Compounds that retard the growth of the selected tumour cell lines can then be recommended for the next level of testing. In the method, small hollow polyvinylidene fluoride fibres (typically 1mm in diameter, 2cm long) containing the tumour are inserted underneath the skin and in the body cavity of a mouse. Mice are treated with experimental agents and fibres collected following the treatment period to determine the course of cell growth.

Professor Bibby demonstrated how the hollow fibre assay can be used to demonstrate drug-target interactions in vivo. It is an ideal follow-up to in vitro screens, can demonstrate a compound’s in vivo pharmacology at an early stage, and is consistent with the target-orientated approach to drug discovery.

Genetic changes in cancers

Terry Rabbitts, of the University of Leeds, described how his work on the genetic changes in cancers can lead to better preclinical testing.

Targets can be at the gene, nucleic acid or protein level. Specific chromosomal translocations are found in leukaemias, sarcomas and carcinomas, affecting genes near the translocation breakpoints. The uniqueness of chromosomal translocations in tumours suggests that their products could be targets for anti-cancer agents. Chromosomal translocation proteins are intracellular molecules and thus targeting therapeutics to them presents difficulties. However, their involvement in protein complexes suggests an attractive target for therapy, as disruption of these interactions could be effective in producing anti-cancer effects.

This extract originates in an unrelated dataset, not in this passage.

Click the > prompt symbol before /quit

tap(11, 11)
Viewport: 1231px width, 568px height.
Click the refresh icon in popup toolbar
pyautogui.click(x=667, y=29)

The work has two strands — the development of the mouse models and the development of macromolecular drugs. Both strands lead to testing of the macromolecules in mice and ultimately to useful therapies in patients.

Monitoring responses

Gill Tozer, of the University of Sheffield, described approaches to monitoring responses to vascular-targeted drugs which can be classed into vascular-disrupting agents and anti-angiogenic drugs.

Vascular disruption is characterised by rapid shutdown of established tumour vessels, tumour growth delay and intermittent dosing, whereas anti-angiogenesis is characterised by prevention of new vessel formation, tumour growth delay and continuous dosing. Appropriate preclinical studies on vascular agents should define their toxicity, give evidence for a selective effect and mechanisms of action and provide guidance for timely clinical trials.

Methods for studying tumour vascular response include high-resolution microscopy of excised tissue and low-resolution methods using contrast agents to observe the flow of blood in the tumour.

Professor Tozer described examples of work on tubulin and non-tubulin binding agents as vascular disruptors and concluded that such animal studies provided means for testing effects of vascular targeting agents on vascular morphology and function, investigating mechanisms of action, determining the most appropriate vascular end-points and assessment times for clinical trials, and interpreting clinical imaging data.